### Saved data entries
..........

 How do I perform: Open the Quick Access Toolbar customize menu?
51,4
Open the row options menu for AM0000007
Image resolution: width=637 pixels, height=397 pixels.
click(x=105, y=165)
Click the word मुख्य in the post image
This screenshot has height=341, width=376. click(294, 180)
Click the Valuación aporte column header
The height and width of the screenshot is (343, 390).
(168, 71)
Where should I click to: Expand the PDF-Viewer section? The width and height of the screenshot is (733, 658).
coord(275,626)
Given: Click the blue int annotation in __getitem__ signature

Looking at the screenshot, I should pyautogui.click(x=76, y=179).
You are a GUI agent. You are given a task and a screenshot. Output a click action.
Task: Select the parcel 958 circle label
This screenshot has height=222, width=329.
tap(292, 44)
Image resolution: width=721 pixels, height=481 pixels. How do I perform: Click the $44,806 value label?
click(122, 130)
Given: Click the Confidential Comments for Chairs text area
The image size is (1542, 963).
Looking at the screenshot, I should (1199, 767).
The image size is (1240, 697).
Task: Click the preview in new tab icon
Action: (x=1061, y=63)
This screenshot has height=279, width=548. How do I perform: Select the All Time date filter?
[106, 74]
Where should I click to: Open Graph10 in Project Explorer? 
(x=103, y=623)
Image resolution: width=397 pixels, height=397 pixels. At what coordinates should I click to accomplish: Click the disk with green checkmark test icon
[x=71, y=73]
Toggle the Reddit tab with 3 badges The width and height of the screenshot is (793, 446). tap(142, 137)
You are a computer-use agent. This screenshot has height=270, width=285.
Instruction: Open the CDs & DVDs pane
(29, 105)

..........

### Task item
In the entries above, which lines hold the word "agent"? Copy them out.

### Response below
You are a GUI agent. You are given a task and a screenshot. Output a click action.
You are a computer-use agent. This screenshot has height=270, width=285.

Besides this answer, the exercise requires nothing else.